* **GOAL OF THE EXERCISE**
Print verbatim the opening line of the material and every subsequent line through the one containing "Click the Done flag step icon".

* **LISTED RECORDS**

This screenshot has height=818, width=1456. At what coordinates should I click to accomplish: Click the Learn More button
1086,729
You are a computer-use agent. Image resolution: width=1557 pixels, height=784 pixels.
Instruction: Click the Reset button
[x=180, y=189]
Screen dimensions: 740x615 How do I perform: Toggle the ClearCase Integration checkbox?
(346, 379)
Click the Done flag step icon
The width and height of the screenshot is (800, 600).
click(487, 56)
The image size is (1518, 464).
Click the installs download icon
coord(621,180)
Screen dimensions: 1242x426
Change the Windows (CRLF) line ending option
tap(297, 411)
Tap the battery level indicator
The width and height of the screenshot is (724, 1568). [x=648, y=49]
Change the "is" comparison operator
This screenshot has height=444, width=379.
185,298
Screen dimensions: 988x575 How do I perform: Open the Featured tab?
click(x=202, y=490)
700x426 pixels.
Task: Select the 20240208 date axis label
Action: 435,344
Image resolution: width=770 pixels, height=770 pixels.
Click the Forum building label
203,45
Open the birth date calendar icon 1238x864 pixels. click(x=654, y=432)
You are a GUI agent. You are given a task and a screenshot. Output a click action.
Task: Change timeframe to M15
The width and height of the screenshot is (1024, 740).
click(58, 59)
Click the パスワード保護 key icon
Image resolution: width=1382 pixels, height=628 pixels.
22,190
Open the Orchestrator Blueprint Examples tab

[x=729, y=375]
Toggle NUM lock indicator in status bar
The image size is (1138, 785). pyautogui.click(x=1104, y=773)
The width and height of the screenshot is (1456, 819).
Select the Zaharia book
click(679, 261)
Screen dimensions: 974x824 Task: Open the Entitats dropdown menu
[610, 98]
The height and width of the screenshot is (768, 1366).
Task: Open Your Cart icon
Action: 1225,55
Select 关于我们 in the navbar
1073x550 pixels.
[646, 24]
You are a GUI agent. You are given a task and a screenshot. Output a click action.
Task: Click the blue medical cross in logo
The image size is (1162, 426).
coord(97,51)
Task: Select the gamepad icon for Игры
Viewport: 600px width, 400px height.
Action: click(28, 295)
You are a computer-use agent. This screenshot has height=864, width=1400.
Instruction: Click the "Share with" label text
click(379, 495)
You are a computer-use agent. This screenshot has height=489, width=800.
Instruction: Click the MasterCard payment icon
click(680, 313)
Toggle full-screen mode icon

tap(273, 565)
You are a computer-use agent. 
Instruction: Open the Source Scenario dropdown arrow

* **RESPONSE**
This screenshot has height=818, width=1456. At what coordinates should I click to accomplish: Click the Learn More button
1086,729
You are a computer-use agent. Image resolution: width=1557 pixels, height=784 pixels.
Instruction: Click the Reset button
[x=180, y=189]
Screen dimensions: 740x615 How do I perform: Toggle the ClearCase Integration checkbox?
(346, 379)
Click the Done flag step icon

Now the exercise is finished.